Processor¶
Processors transform, filter, enrich, or route events as they flow through a pipeline. They sit between the source and sink.
Basic Processor¶
A processor implements the process method:
import bspump
class MyProcessor(bspump.Processor):
def process(self, context, event):
# Transform the event
event["processed"] = True
return event
The process method receives:
context: A dictionary with metadata about the event
event: The event to process
It must return:
The transformed event
Noneto drop the event (filter it out)
Filtering Events¶
Return None to filter out events:
class FilterProcessor(bspump.Processor):
def process(self, context, event):
if event.get("type") == "spam":
return None # Drop spam events
return event
Async Processors¶
For I/O-bound operations, use async processors:
class AsyncProcessor(bspump.Processor):
async def process(self, context, event):
# Async operations are supported
result = await self.fetch_enrichment_data(event["id"])

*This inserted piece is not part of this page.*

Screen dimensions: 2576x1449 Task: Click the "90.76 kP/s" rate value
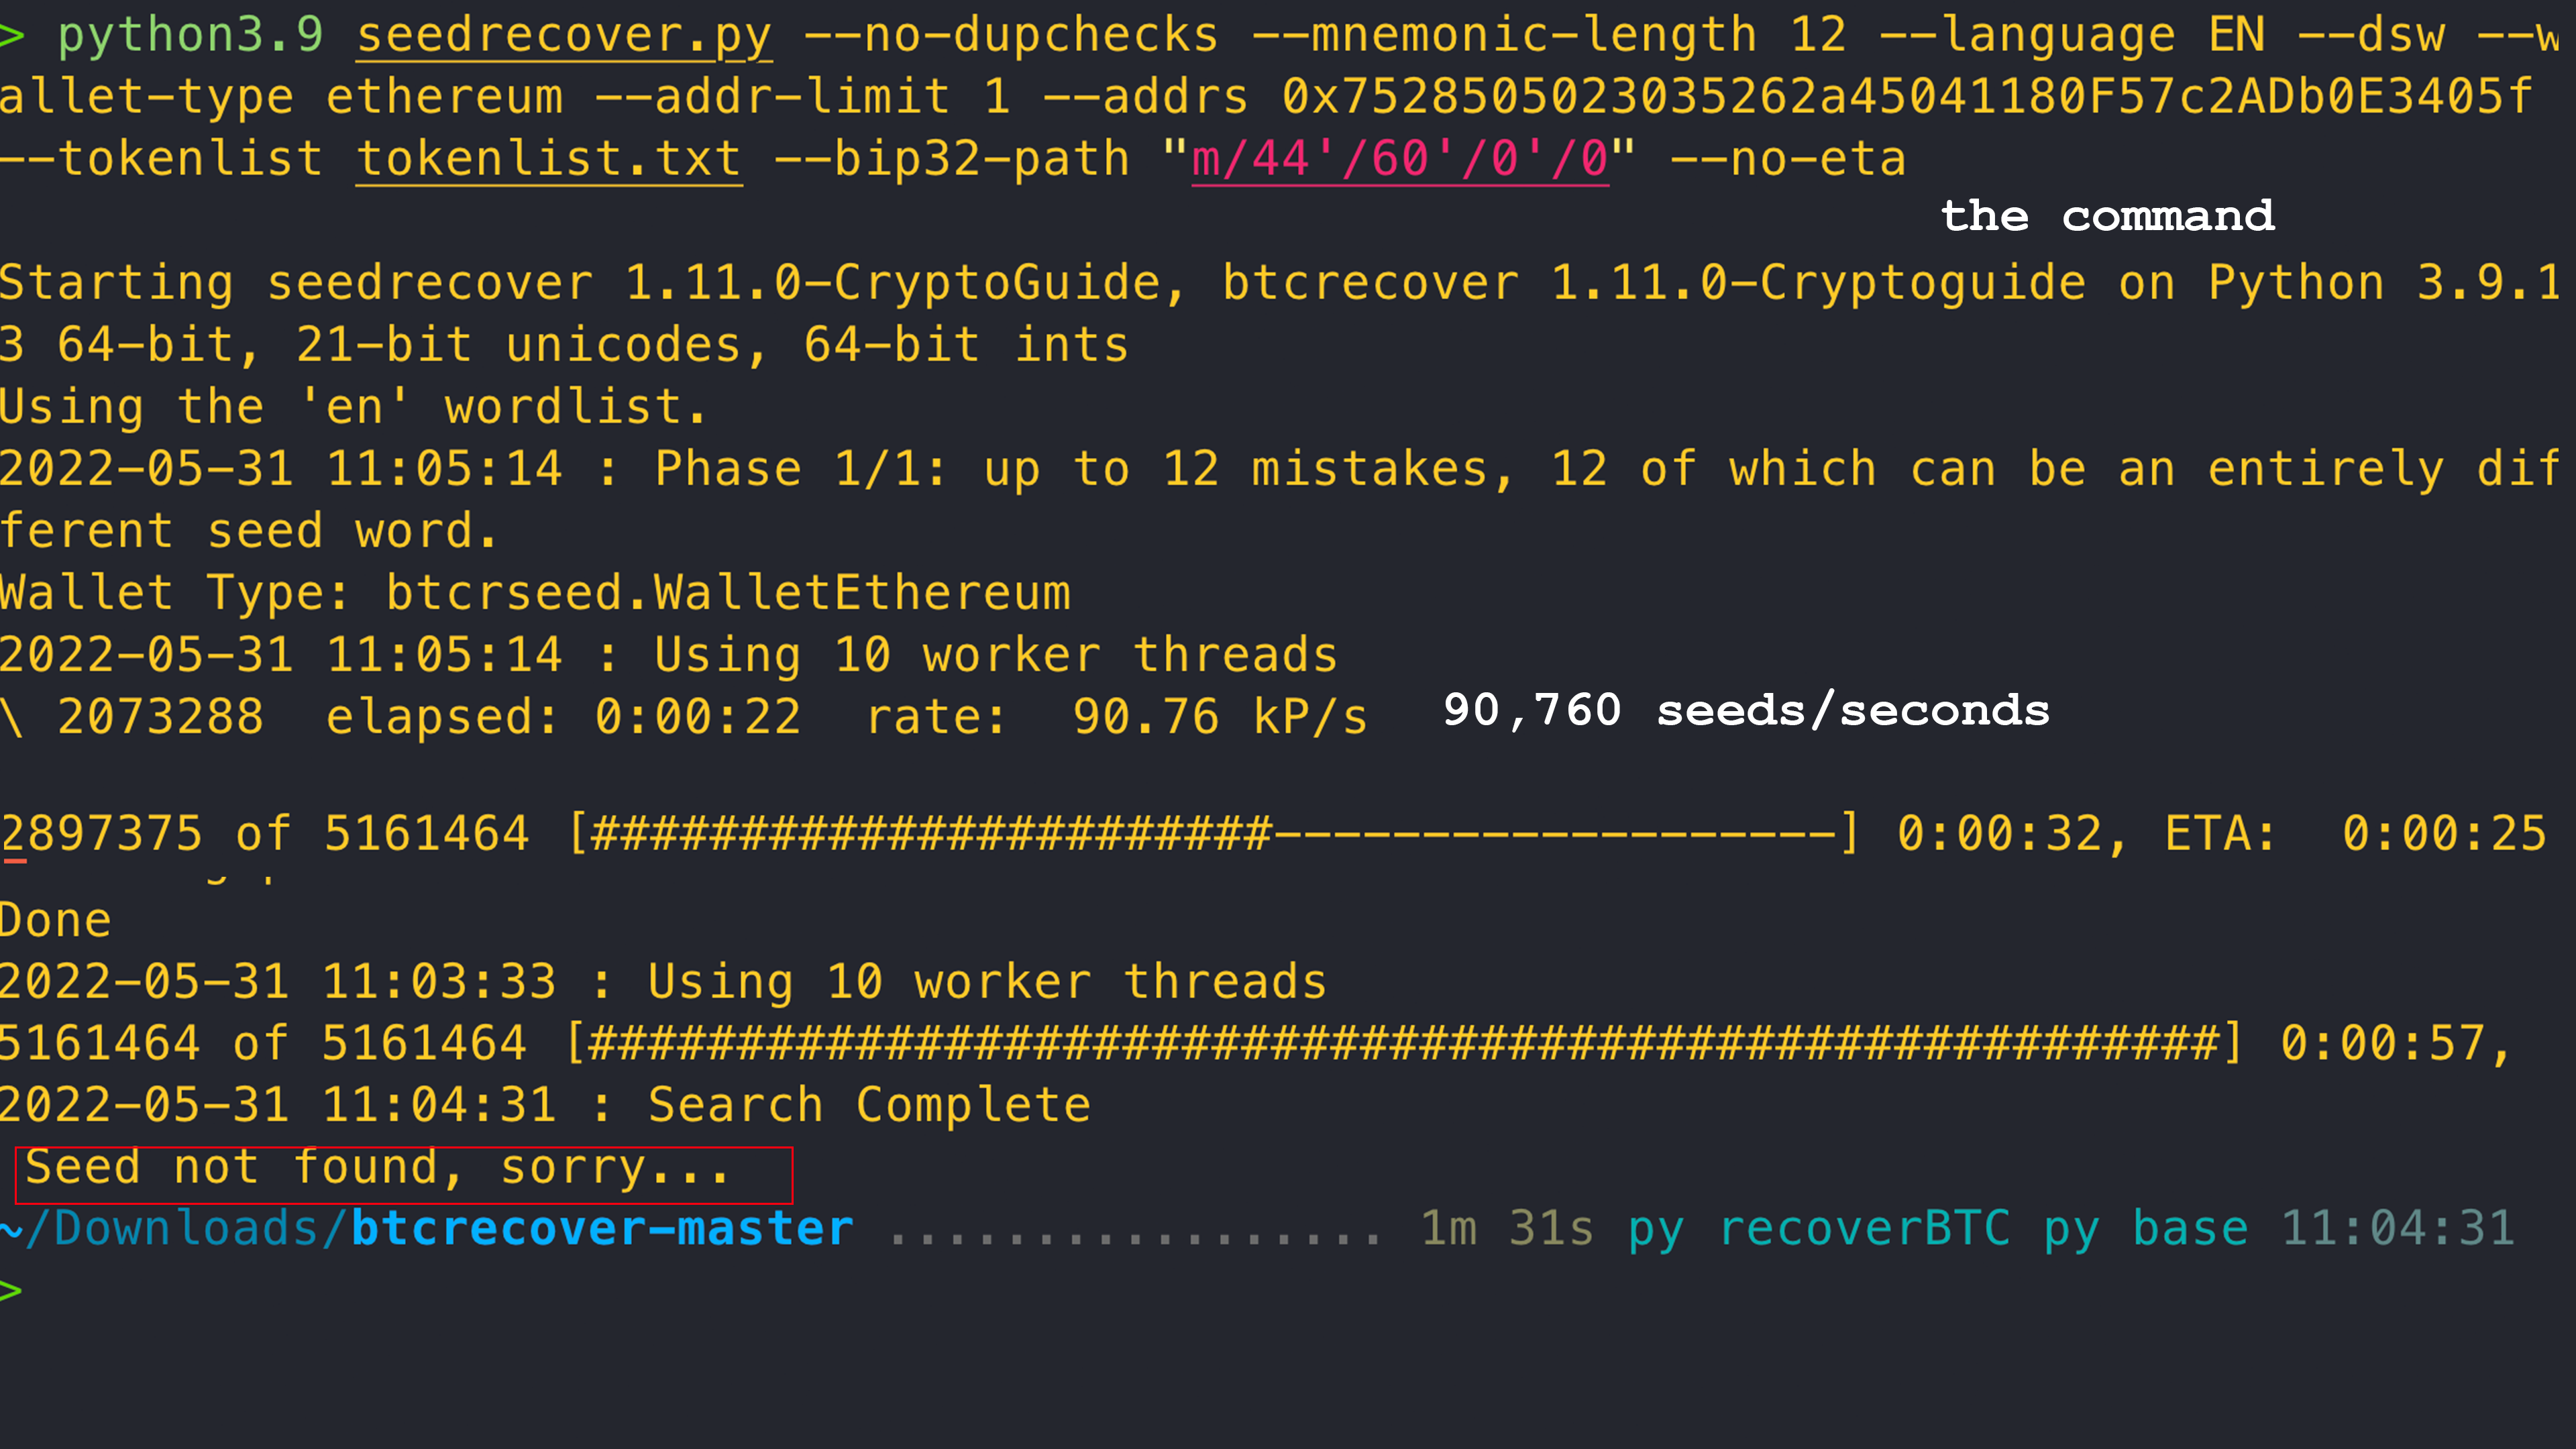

event["enriched"] = result
return event
Generator (1-to-Many)¶
When you need to produce multiple events from a single input:
import bspump
class SplitGenerator(bspump.Generator):
async def generate(self, context, event, depth):
# Split a batch into individual events
for item in event["items"]:
self.Pipeline.inject(context, item, depth)
Built-in Processors¶
BSPump includes many utility processors:
JSON Parsing
import bspump.common
# Parse JSON bytes to dict
processor = bspump.common.JsonBytesToDictParser(app, pipeline)
# Convert dict to JSON bytes
processor = bspump.common.DictToJsonBytesParser(app, pipeline)

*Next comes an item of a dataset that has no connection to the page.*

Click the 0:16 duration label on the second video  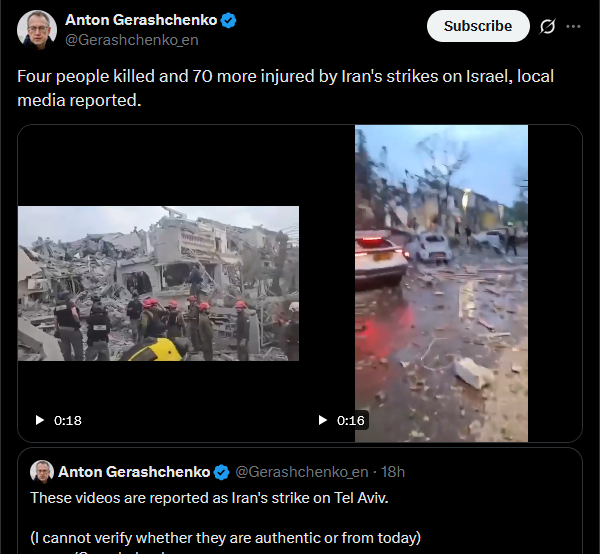pos(351,420)
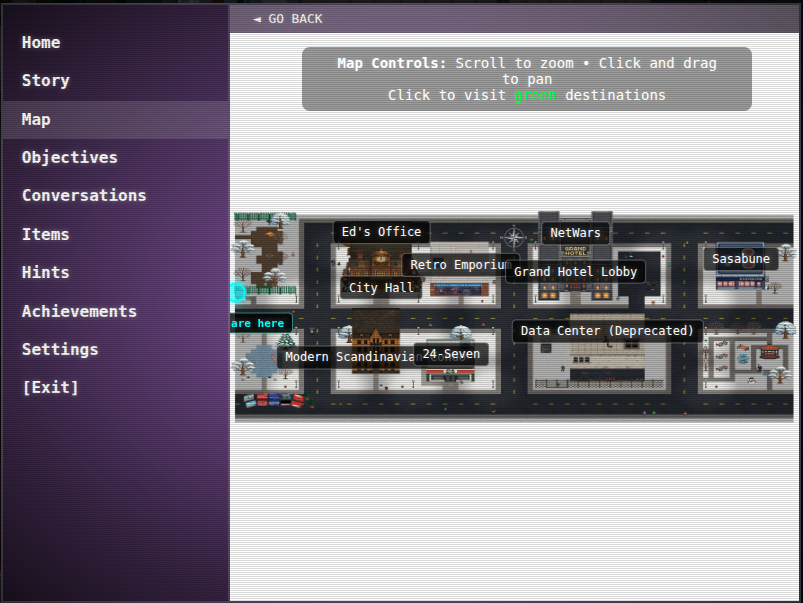This screenshot has width=803, height=603.
Task: Click the Go Back button
Action: tap(288, 19)
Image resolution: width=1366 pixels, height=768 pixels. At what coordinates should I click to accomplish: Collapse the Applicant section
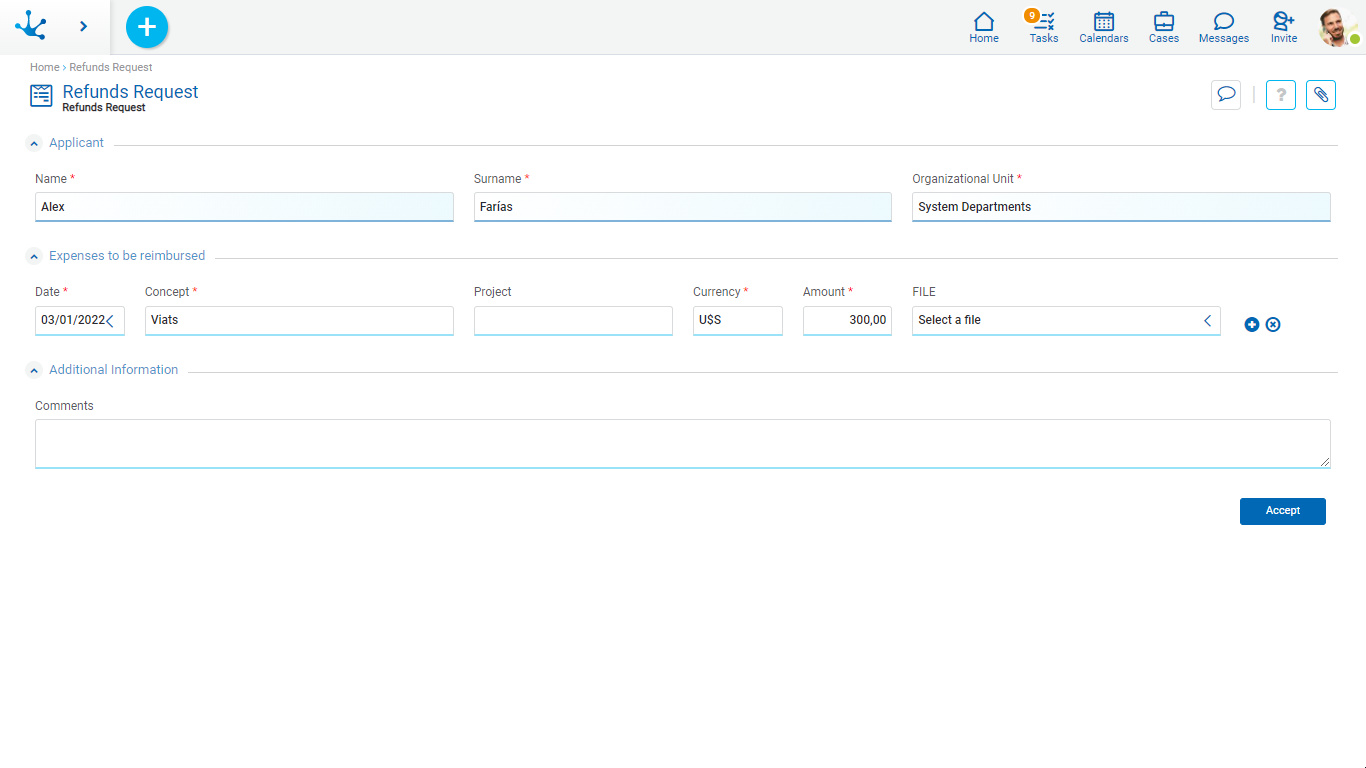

Mapping and Transformation
# Apply a function to each event
processor = bspump.common.MappingProcessor(app, pipeline, mapping={
"old_key": "new_key"
})
Routing
# Route events to different pipelines
processor = bspump.common.RouterProcessor(app, pipeline, routing={
"type_a": "PipelineA",
"type_b": "PipelineB"
})
Processor Chains¶
Processors are chained together in the pipeline:
class MyPipeline(bspump.Pipeline):
def __init__(self, app, pipeline_id):
super().__init__(app, pipeline_id)
self.build(
MySource(app, self),
ValidateProcessor(app, self), # Step 1
EnrichProcessor(app, self), # Step 2
TransformProcessor(app, self), # Step 3
MySink(app, self),
)
Events flow through processors in order.
Error Handling¶
Handle errors gracefully in processors:
class SafeProcessor(bspump.Processor):
def process(self, context, event):
try:
return self.risky_transform(event)
except Exception as e:
L.error(f"Processing error: {e}")
# Either return None to drop, or return original
return None
For recoverable errors, consider routing failed events to a dead-letter queue.